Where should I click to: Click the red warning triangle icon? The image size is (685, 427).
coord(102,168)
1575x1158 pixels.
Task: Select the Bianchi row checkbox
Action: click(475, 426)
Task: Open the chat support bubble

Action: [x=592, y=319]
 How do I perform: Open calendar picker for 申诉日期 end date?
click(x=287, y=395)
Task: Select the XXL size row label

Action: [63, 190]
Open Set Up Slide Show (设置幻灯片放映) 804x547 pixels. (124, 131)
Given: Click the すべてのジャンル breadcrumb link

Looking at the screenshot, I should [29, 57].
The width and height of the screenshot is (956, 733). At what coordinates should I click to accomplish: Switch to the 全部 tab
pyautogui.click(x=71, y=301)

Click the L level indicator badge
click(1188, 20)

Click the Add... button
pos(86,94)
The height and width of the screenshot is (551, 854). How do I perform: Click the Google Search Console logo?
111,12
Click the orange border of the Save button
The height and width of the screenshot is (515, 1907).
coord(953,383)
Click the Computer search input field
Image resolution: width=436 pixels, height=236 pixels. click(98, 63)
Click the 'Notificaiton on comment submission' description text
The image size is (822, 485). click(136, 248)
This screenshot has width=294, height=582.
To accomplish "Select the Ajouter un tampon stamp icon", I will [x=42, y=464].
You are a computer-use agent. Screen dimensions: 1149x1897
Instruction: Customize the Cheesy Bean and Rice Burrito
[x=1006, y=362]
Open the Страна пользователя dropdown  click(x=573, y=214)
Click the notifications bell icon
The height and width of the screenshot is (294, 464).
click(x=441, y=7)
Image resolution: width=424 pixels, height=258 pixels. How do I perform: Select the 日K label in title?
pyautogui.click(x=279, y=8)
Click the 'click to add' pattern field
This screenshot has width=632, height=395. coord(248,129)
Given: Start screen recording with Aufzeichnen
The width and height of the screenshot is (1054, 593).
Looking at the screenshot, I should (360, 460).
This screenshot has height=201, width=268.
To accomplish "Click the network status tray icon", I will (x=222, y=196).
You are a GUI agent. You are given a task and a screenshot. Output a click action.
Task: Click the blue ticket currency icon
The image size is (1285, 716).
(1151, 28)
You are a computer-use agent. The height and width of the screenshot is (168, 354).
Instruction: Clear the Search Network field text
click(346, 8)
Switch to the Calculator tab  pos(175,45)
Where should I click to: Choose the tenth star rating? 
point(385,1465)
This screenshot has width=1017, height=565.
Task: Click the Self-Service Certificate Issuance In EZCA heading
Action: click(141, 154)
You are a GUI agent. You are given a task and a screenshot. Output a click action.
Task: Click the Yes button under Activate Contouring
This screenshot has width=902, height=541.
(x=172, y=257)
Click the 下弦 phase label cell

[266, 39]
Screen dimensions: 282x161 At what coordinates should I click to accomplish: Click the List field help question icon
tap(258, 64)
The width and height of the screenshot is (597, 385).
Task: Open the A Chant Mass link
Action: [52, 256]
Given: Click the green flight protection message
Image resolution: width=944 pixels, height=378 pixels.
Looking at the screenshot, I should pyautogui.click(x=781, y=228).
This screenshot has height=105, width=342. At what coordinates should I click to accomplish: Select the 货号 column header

------------------------------------------------------------------------

Your task is to set down only the lines that run from the opening of the listing to the line with "Given: Start screen", both ends included, each unchanged.

• SOLUTION FOR THIS EXERCISE
Where should I click to: Click the red warning triangle icon? The image size is (685, 427).
coord(102,168)
1575x1158 pixels.
Task: Select the Bianchi row checkbox
Action: click(475, 426)
Task: Open the chat support bubble

Action: [x=592, y=319]
 How do I perform: Open calendar picker for 申诉日期 end date?
click(x=287, y=395)
Task: Select the XXL size row label

Action: [63, 190]
Open Set Up Slide Show (设置幻灯片放映) 804x547 pixels. (124, 131)
Given: Click the すべてのジャンル breadcrumb link

Looking at the screenshot, I should [29, 57].
The width and height of the screenshot is (956, 733). At what coordinates should I click to accomplish: Switch to the 全部 tab
pyautogui.click(x=71, y=301)

Click the L level indicator badge
click(1188, 20)

Click the Add... button
pos(86,94)
The height and width of the screenshot is (551, 854). How do I perform: Click the Google Search Console logo?
111,12
Click the orange border of the Save button
The height and width of the screenshot is (515, 1907).
coord(953,383)
Click the Computer search input field
Image resolution: width=436 pixels, height=236 pixels. click(98, 63)
Click the 'Notificaiton on comment submission' description text
The image size is (822, 485). click(136, 248)
This screenshot has width=294, height=582.
To accomplish "Select the Ajouter un tampon stamp icon", I will [x=42, y=464].
You are a computer-use agent. Screen dimensions: 1149x1897
Instruction: Customize the Cheesy Bean and Rice Burrito
[x=1006, y=362]
Open the Страна пользователя dropdown  click(x=573, y=214)
Click the notifications bell icon
The height and width of the screenshot is (294, 464).
click(x=441, y=7)
Image resolution: width=424 pixels, height=258 pixels. How do I perform: Select the 日K label in title?
pyautogui.click(x=279, y=8)
Click the 'click to add' pattern field
This screenshot has width=632, height=395. coord(248,129)
Given: Start screen recording with Aufzeichnen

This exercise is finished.